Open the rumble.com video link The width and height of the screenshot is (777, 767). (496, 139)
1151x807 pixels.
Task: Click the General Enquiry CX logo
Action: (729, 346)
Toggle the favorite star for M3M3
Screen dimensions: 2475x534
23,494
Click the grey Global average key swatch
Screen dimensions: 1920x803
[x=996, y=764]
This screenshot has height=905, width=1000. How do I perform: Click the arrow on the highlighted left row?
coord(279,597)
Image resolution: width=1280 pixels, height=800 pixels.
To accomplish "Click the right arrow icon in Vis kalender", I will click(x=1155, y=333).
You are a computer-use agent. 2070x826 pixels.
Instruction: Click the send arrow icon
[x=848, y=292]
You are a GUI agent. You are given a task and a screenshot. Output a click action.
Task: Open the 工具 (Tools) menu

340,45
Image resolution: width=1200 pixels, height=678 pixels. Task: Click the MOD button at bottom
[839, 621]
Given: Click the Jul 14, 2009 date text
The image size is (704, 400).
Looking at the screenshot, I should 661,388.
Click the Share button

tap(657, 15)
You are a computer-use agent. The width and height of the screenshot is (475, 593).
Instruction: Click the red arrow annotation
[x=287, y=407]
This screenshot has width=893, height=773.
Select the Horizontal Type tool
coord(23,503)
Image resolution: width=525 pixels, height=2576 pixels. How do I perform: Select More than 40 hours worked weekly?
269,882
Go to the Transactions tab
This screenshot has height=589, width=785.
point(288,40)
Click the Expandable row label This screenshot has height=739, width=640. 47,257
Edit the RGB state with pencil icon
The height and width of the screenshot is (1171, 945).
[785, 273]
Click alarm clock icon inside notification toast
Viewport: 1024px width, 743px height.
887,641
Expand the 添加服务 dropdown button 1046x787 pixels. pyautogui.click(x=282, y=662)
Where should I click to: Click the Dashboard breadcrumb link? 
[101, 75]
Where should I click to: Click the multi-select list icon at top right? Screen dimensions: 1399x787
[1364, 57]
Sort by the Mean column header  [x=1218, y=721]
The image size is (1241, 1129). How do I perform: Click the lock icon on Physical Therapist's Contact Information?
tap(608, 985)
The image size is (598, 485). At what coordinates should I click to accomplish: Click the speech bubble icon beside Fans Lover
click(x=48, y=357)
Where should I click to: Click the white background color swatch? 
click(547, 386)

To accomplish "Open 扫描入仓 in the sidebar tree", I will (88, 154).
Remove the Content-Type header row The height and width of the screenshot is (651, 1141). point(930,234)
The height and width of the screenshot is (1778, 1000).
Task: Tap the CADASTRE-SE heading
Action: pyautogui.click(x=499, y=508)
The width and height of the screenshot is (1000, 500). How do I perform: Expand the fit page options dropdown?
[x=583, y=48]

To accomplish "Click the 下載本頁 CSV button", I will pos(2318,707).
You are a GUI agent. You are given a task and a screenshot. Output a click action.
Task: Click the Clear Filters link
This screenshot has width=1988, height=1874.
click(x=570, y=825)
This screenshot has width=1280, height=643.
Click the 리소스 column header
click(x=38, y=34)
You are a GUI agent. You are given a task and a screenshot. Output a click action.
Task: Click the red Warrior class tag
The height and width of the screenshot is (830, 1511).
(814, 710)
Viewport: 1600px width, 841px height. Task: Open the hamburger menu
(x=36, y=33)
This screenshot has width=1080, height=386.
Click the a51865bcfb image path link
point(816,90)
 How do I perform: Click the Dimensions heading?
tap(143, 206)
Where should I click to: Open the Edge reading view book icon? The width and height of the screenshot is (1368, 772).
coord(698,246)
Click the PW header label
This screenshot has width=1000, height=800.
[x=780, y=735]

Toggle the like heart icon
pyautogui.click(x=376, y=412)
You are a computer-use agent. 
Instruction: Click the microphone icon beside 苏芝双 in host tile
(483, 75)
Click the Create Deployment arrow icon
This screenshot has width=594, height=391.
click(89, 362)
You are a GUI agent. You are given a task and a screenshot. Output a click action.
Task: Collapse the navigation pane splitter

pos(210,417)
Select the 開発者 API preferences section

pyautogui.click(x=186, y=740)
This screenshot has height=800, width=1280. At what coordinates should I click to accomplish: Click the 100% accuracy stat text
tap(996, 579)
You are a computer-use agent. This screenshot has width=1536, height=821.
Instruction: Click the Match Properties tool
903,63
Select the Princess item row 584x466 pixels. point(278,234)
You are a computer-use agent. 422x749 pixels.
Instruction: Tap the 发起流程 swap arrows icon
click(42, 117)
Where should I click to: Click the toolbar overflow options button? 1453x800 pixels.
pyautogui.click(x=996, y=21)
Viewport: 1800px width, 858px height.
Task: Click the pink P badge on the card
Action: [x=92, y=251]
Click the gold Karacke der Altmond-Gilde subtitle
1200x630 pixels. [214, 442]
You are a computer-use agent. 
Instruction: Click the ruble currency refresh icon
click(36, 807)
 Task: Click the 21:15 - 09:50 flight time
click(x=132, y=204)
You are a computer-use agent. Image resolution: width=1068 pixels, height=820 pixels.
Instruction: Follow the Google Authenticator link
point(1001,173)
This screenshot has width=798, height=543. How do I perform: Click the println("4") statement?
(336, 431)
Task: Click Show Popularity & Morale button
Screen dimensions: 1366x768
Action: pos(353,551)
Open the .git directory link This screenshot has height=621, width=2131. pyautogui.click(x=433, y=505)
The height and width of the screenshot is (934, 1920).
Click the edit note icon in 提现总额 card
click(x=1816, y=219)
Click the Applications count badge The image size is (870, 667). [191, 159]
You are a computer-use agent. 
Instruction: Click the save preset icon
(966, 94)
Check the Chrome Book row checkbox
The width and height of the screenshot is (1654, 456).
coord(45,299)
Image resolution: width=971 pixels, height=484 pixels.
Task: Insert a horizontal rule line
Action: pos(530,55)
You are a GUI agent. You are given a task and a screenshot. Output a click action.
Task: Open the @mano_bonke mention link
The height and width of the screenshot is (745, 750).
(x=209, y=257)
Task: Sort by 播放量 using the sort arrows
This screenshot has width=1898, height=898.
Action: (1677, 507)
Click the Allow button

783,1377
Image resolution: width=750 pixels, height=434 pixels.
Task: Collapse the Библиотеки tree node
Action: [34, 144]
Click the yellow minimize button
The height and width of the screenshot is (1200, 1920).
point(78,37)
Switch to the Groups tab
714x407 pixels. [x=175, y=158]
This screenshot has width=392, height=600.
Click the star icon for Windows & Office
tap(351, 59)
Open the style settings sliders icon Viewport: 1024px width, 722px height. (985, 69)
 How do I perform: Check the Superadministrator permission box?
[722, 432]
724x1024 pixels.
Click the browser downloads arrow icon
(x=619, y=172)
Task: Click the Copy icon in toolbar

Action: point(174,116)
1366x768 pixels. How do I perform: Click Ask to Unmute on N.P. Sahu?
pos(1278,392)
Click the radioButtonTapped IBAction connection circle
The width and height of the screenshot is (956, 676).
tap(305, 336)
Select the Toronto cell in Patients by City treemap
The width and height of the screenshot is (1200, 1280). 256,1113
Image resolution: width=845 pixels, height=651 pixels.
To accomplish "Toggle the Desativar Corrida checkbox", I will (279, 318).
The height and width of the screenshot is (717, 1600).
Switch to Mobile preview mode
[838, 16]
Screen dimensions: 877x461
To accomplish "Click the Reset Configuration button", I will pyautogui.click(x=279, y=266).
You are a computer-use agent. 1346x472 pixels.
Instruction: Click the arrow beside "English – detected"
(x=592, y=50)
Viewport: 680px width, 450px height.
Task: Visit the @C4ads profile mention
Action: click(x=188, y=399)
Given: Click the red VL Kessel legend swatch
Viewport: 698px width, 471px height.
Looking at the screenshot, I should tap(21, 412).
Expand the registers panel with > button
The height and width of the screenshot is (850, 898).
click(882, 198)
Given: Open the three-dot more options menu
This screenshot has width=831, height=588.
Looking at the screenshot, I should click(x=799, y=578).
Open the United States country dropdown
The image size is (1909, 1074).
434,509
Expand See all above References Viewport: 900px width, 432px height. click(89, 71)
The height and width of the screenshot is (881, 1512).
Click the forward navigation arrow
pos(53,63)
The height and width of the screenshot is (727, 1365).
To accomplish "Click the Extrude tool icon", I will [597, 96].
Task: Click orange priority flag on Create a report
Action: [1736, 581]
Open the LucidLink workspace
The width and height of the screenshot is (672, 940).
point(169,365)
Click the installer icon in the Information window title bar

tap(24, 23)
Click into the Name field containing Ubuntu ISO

---------------

Count the lines in the entries above that include the string "with", then give only that figure.

2